Your instructions: Leave out the pictures and print precisely the lines from the line with "Sign Up (524, 2310)" to the final line of the entries, both ends included.

───── Study material ─────

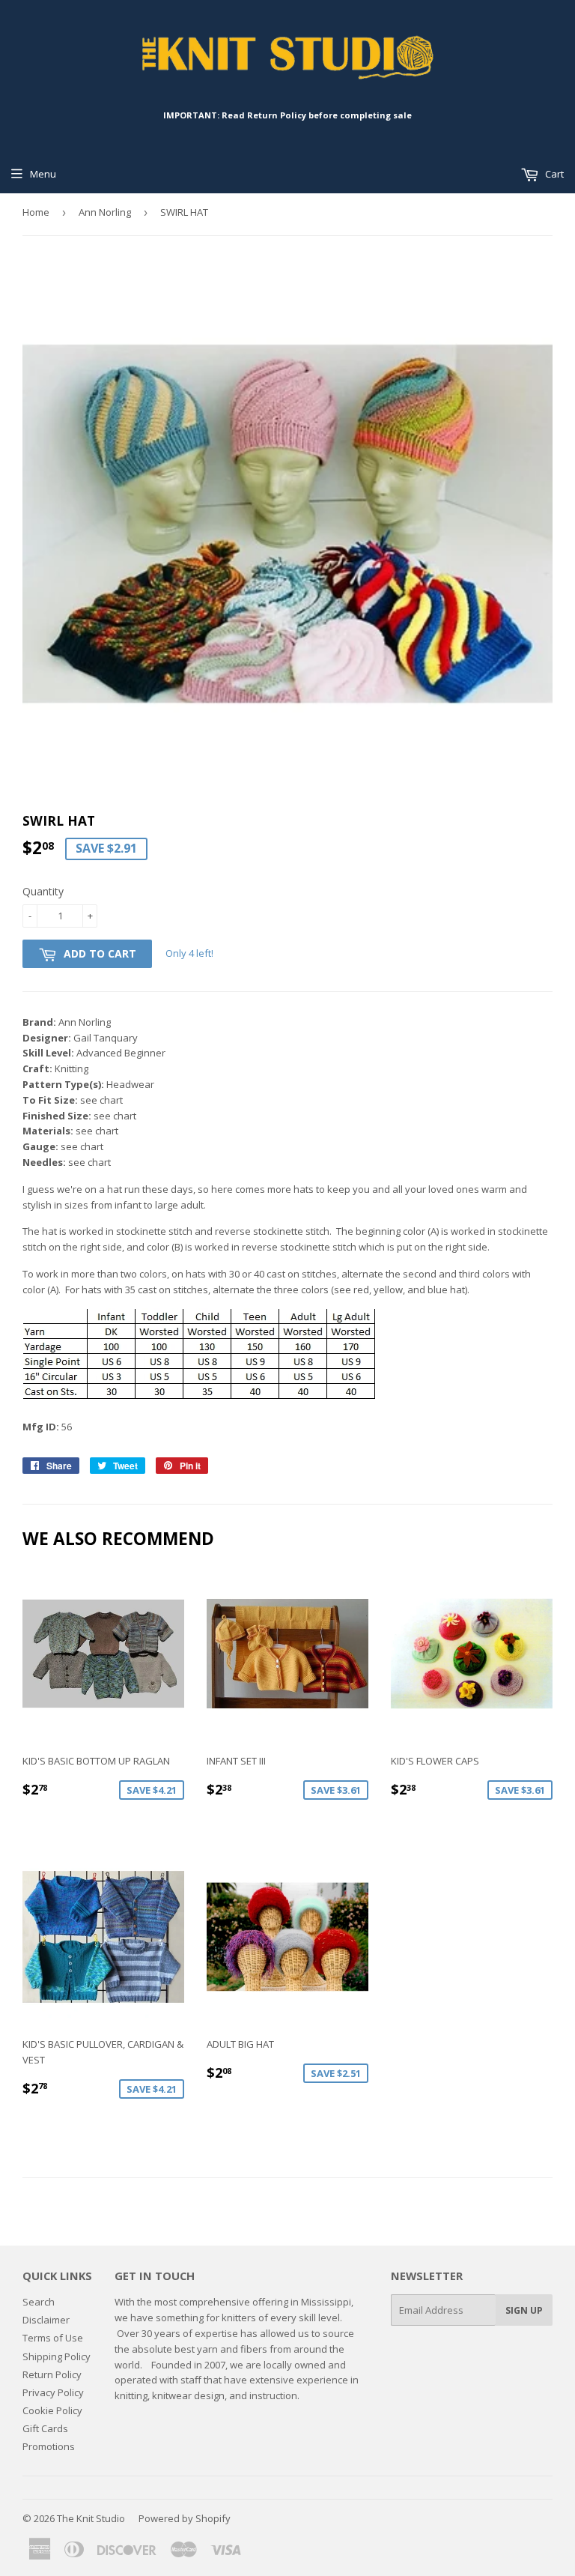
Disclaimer (46, 2319)
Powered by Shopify (185, 2518)
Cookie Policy (52, 2410)
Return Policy (52, 2374)
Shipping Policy (56, 2356)
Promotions (48, 2446)
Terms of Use (52, 2337)
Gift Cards (45, 2428)
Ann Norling (105, 212)
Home (35, 212)
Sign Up (524, 2310)
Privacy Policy (53, 2392)
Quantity (43, 891)
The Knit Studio (91, 2518)
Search (38, 2302)
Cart (553, 174)
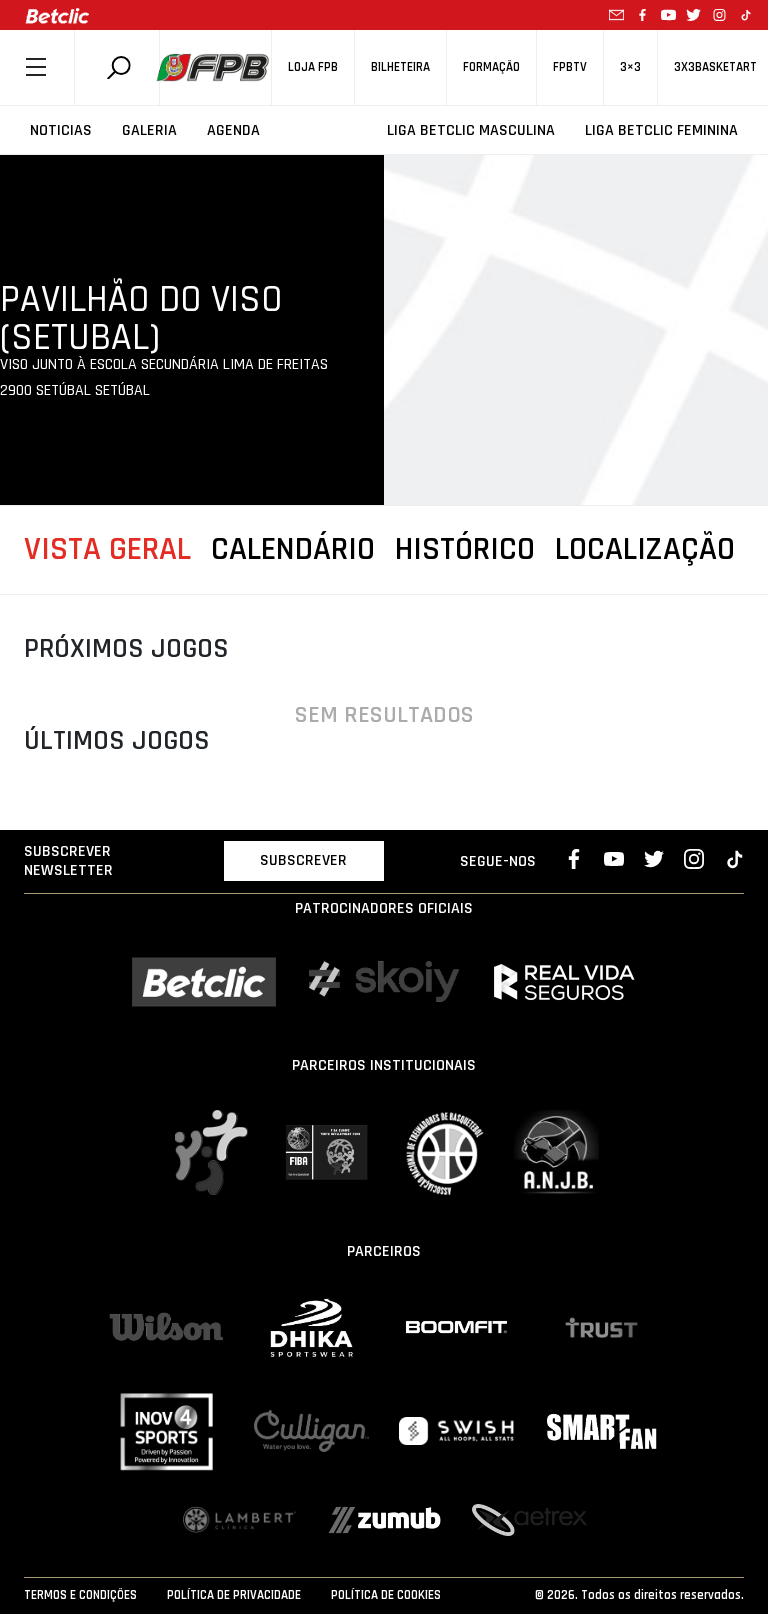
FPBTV (570, 67)
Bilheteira (400, 67)
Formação (491, 67)
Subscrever (303, 860)
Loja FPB (313, 67)
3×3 (630, 67)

─────

Reply to the task:
Sign Up (524, 2310)
Privacy Policy (53, 2392)
Quantity (43, 891)
The Knit Studio (91, 2518)
Search (38, 2302)
Cart (553, 174)
FPBTV (570, 67)
Bilheteira (400, 67)
Formação (491, 67)
Subscrever (303, 860)
Loja FPB (313, 67)
3×3 (630, 67)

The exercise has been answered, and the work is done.